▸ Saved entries

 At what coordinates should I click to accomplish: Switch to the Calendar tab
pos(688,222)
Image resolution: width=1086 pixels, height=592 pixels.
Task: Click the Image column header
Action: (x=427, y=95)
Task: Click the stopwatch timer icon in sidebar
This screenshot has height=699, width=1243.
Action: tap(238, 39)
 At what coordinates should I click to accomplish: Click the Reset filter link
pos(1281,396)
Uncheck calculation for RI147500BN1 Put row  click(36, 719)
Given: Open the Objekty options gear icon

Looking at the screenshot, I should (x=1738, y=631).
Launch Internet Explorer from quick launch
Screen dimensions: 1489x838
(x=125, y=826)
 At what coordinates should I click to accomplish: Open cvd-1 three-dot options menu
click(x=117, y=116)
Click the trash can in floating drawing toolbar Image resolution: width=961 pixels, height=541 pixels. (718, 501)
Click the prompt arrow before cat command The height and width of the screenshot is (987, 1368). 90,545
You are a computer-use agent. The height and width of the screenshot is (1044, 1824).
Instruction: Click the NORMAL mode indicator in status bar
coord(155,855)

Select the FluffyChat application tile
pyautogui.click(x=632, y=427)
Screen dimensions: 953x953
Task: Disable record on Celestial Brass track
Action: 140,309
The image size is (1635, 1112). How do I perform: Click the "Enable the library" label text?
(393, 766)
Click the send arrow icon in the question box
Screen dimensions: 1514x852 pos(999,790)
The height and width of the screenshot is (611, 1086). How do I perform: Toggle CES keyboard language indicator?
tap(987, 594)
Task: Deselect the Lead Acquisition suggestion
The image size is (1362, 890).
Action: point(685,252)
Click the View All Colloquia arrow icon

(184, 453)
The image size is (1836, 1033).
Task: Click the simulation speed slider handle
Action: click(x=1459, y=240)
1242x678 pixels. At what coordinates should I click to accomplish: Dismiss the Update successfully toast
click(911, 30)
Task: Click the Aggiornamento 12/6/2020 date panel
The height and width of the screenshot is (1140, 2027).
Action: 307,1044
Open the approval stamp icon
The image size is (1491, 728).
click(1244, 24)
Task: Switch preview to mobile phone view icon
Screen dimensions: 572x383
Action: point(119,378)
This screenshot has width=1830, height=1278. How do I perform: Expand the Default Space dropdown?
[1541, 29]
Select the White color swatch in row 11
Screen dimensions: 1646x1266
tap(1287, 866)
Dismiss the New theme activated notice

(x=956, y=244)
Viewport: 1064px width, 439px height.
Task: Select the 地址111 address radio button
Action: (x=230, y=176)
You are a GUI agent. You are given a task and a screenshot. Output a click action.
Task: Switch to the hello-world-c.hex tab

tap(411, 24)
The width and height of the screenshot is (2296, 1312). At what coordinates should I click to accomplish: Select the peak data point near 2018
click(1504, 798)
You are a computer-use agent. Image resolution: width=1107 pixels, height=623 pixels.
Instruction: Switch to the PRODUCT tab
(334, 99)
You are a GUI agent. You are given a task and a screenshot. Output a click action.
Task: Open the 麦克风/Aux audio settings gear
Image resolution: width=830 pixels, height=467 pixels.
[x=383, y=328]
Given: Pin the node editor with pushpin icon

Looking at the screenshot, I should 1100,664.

▸ Required action
Give the data again, exactly as it stands.

▸ Answer area
 At what coordinates should I click to accomplish: Switch to the Calendar tab
pos(688,222)
Image resolution: width=1086 pixels, height=592 pixels.
Task: Click the Image column header
Action: (x=427, y=95)
Task: Click the stopwatch timer icon in sidebar
This screenshot has height=699, width=1243.
Action: tap(238, 39)
 At what coordinates should I click to accomplish: Click the Reset filter link
pos(1281,396)
Uncheck calculation for RI147500BN1 Put row  click(36, 719)
Given: Open the Objekty options gear icon

Looking at the screenshot, I should (x=1738, y=631).
Launch Internet Explorer from quick launch
Screen dimensions: 1489x838
(x=125, y=826)
 At what coordinates should I click to accomplish: Open cvd-1 three-dot options menu
click(x=117, y=116)
Click the trash can in floating drawing toolbar Image resolution: width=961 pixels, height=541 pixels. (718, 501)
Click the prompt arrow before cat command The height and width of the screenshot is (987, 1368). 90,545
You are a computer-use agent. The height and width of the screenshot is (1044, 1824).
Instruction: Click the NORMAL mode indicator in status bar
coord(155,855)

Select the FluffyChat application tile
pyautogui.click(x=632, y=427)
Screen dimensions: 953x953
Task: Disable record on Celestial Brass track
Action: 140,309
The image size is (1635, 1112). How do I perform: Click the "Enable the library" label text?
(393, 766)
Click the send arrow icon in the question box
Screen dimensions: 1514x852 pos(999,790)
The height and width of the screenshot is (611, 1086). How do I perform: Toggle CES keyboard language indicator?
tap(987, 594)
Task: Deselect the Lead Acquisition suggestion
The image size is (1362, 890).
Action: point(685,252)
Click the View All Colloquia arrow icon

(184, 453)
The image size is (1836, 1033).
Task: Click the simulation speed slider handle
Action: click(x=1459, y=240)
1242x678 pixels. At what coordinates should I click to accomplish: Dismiss the Update successfully toast
click(911, 30)
Task: Click the Aggiornamento 12/6/2020 date panel
The height and width of the screenshot is (1140, 2027).
Action: 307,1044
Open the approval stamp icon
The image size is (1491, 728).
click(1244, 24)
Task: Switch preview to mobile phone view icon
Screen dimensions: 572x383
Action: point(119,378)
This screenshot has width=1830, height=1278. How do I perform: Expand the Default Space dropdown?
[1541, 29]
Select the White color swatch in row 11
Screen dimensions: 1646x1266
tap(1287, 866)
Dismiss the New theme activated notice

(x=956, y=244)
Viewport: 1064px width, 439px height.
Task: Select the 地址111 address radio button
Action: (x=230, y=176)
You are a GUI agent. You are given a task and a screenshot. Output a click action.
Task: Switch to the hello-world-c.hex tab

tap(411, 24)
The width and height of the screenshot is (2296, 1312). At what coordinates should I click to accomplish: Select the peak data point near 2018
click(1504, 798)
You are a computer-use agent. Image resolution: width=1107 pixels, height=623 pixels.
Instruction: Switch to the PRODUCT tab
(334, 99)
You are a GUI agent. You are given a task and a screenshot. Output a click action.
Task: Open the 麦克风/Aux audio settings gear
Image resolution: width=830 pixels, height=467 pixels.
[x=383, y=328]
Given: Pin the node editor with pushpin icon

Looking at the screenshot, I should 1100,664.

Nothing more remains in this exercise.